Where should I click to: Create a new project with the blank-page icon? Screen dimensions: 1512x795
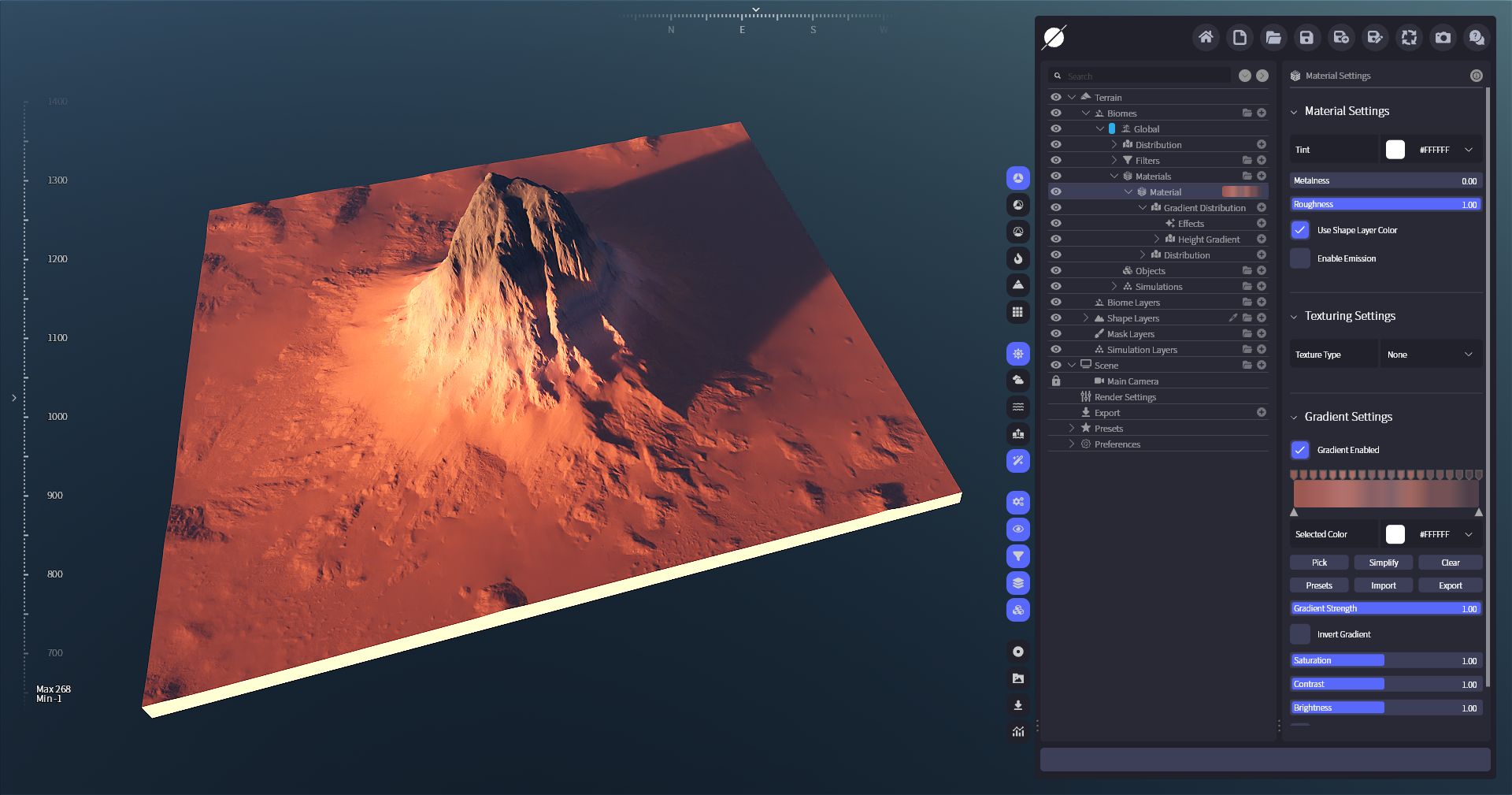tap(1240, 37)
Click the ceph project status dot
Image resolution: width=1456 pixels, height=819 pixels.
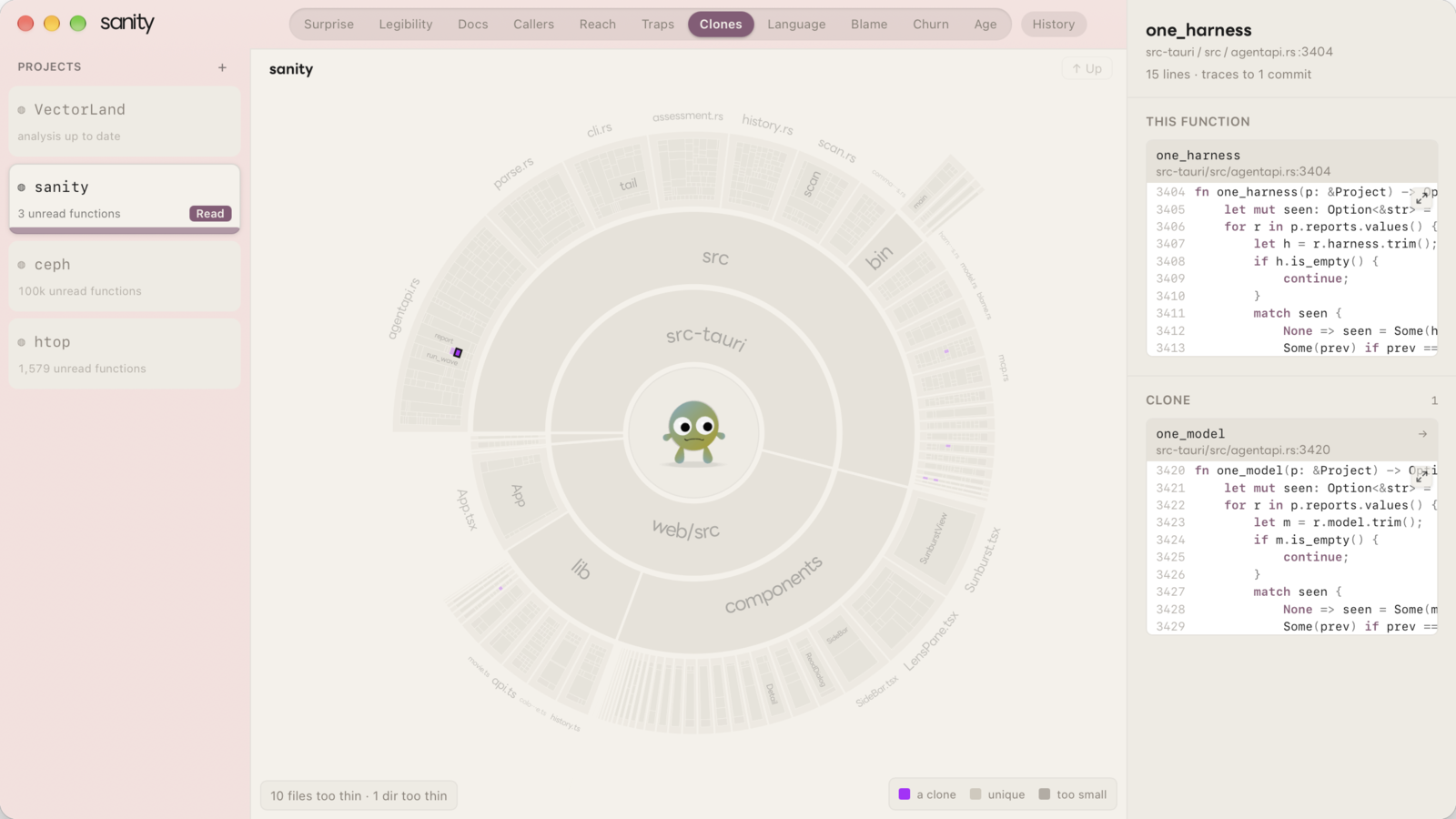coord(22,265)
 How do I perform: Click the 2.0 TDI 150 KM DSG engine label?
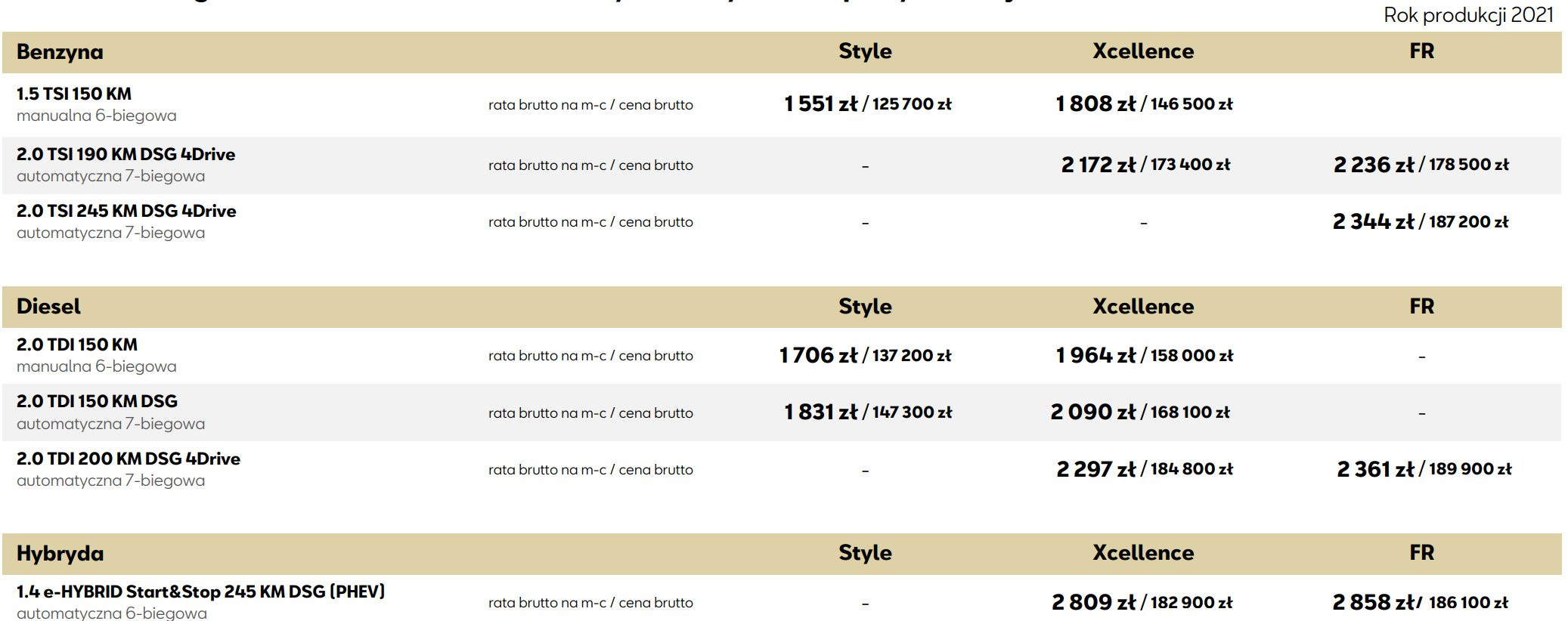[x=97, y=402]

◇ ◇ ◇ ◇ ◇ ◇ ◇

#### Task statement:
Dropping every picture, restate the material word for word.

#### Your solution:
Where should I click to: Create a new project with the blank-page icon? Screen dimensions: 1512x795
tap(1240, 37)
Click the ceph project status dot
Image resolution: width=1456 pixels, height=819 pixels.
coord(22,265)
 How do I perform: Click the 2.0 TDI 150 KM DSG engine label?
[x=97, y=402]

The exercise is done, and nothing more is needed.